[[ EXCERPT TO READ, beginning ]]

Starting in the middle of the night (jet-lag, of course) we began to realize that we really didn't know how any of the appliances in our new home worked. Most importantly, we couldn't figure out how to get hot water (we're still not so good at this, showering at the local swimming pool is often easier). In our experience, this is par for the course for sabbaticals. The clothes still get clean, we aren't so dirty ourselves, but it'd be nice to know what some of the buttons on the stove actually mean. By now we have learned how to use the oven without blowing all the electrical circuits in the house and can now proudly boil water.

We traded in the giant van for a tiny car from Shlomo Rent-A-Car, a proud Thrifty associate in Haifa. We got to know Shlomo quite well during the following week as our battery died and the car gave off the smell of burnt rubber. We finally got a nice, reliable Fiat Punto, courtesy of IBM Tel Aviv. In case we have trouble with the car, tell the guys from Car Talk that it's blue.

Our first trip grocery shopping brought a whole new set of experiences. In Israel lots of stuff in supermarkets is in open bins: olives, pickles, cookies, etc. Cathy saw a woman stuff her face with every variety of cookie that was out. Not surprisingly, lots of cookies (and some olives) in the bins have small bite marks, presumably from random sampling. Everybody in Israel tells us that you can get anything you want in Israel. This may or may not be true, but a few things we wanted were kind of pricey. Paul Newman's spaghetti sauce for $8; we haven't found organic produce or non-fat dairy products; and Cathy bought tofu at a health food store for $4. But there's lots of hummus, olives, pita, and other local foods like pickled herring and halvah that you can get many varieties of for reasonable prices. The supermarkets also have great produce. Local mangoes, avocados, kiwis and star fruit are in season now. One thing we haven't found yet is a good bagel. We've found bread with holes, but somebody must be hiding the bagels from us.

[[ EXCERPT TO READ, end ]]
[[ EXTRACTED INFORMATION, beginning ]]

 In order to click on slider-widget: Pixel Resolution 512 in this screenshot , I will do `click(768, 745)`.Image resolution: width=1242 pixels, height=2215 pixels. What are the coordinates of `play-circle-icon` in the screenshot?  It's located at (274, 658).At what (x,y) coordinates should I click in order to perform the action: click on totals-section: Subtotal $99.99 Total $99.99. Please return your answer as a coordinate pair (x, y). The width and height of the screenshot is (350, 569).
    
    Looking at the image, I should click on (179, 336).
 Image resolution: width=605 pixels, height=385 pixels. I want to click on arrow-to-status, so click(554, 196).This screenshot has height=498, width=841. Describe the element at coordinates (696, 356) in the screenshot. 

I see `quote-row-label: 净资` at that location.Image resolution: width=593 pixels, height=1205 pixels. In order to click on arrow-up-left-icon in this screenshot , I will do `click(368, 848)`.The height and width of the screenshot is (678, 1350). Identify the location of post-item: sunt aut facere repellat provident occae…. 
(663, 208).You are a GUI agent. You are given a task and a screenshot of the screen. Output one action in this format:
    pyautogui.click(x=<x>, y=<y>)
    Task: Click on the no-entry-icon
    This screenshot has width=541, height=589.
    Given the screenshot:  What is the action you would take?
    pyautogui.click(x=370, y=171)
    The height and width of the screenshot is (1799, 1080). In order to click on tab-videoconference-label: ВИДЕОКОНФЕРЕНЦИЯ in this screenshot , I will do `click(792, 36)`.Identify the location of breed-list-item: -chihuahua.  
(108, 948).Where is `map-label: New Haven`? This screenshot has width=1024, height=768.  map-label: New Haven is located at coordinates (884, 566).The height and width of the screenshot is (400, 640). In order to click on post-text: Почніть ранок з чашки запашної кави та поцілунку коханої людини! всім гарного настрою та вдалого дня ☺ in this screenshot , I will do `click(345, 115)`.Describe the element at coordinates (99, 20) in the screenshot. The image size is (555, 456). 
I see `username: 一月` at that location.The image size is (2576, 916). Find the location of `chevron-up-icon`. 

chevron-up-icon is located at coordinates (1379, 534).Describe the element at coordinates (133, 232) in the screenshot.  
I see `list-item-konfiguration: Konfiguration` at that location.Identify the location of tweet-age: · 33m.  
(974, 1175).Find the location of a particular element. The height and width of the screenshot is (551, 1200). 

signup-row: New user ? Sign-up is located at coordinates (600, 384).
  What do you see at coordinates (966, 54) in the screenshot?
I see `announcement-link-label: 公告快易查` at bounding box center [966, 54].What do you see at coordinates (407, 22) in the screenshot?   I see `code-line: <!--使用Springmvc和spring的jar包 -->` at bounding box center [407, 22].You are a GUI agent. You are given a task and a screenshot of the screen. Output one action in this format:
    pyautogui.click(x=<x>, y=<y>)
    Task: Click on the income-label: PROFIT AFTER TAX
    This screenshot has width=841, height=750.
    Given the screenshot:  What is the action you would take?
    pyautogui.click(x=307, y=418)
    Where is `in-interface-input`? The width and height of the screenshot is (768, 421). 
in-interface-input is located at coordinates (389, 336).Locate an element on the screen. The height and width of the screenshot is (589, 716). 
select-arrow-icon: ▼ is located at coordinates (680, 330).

[[ EXTRACTED INFORMATION, end ]]

EXERCISE REQUIREMENTS ::
1. In the Israel sabbatical text, what car did the writers finally end up with, and who provided it?
2. Write a continuation of the Israel sabbatical text, starting right after its last sentence.
The data isn't needed for anything here.

RESULTS IN ORDER ::
1. A nice, reliable Fiat Punto, courtesy of IBM Tel Aviv.

2.
The weekday here is Sunday through Thursday, with Friday being preparation for Shabbat (the Sabbath). Most businesses are closed from Friday afternoon through Sunday morning. In Tel Aviv and Jerusalem, not even the buses run on Shabbat, but they do in Haifa. If you do need to shop on the weekend, we've heard that you can get what you need in the Arab quarter.

Given the diverse groups in Israel, the people of Haifa seem pretty tolerant. The Jews and the Arabs live in completely different areas, but there doesn't seem to be much tension between them. (Our friend Oren says he doesn't even think that there is an Arab qyarter in Tel Aviv, a much larger city.) The Orthodox Jews, who in Jerusalem are aggressive towards people breaking the Sabbath, seem to stay in their own communities and not impose their traditions on others (The very orthodox Jews are called "blacks" in Israel, because of their black frocks and hats). Cathy and Emma were walking one day in one of the orthodox neighborhoods and saw a wig store and lots of women in wigs, which is traditional for orthodox women. Now Emma is on the lookout for whether women are wearing their own hair or not.

There is a large Ethiopian Jewish population in Haifa. They were airlifted from Ethiopia several years ago; many thousands of them were flown in to Israel in just a couple of days. From our house we can see the barracks of one of their major refugee camps. They were built in an incredibly short time, just a couple of days or a week, as temporary housing; although some look abandoned, many of them are still inhabited.

The Arabic part of town is clearly a ghetto, with a bombed out look (from years ago, Haifa has had little or no recent terrorism). The dark alleys and lack of views and of trees contrasts with much of the rest of Haifa, which is a beautiful city with views of the Mediterranean. (Our house has a panoramic view of the Mediterranean, with a great balcony where we can entertain.) Even after being in Haifa for almost three weeks, neither of us has had an interaction with an Arab. The service personnel we run into (clerks in the supermarket, our cleaning lady, etc.) are often Russian Jews. Haifa is also the most holy city of the Bahai people. At the local swimming pool, Cathy met a Bahai woman from Kentucky and her daughter who, like many people around the world who practice the religion, had come to study in Haifa for five years before returning home.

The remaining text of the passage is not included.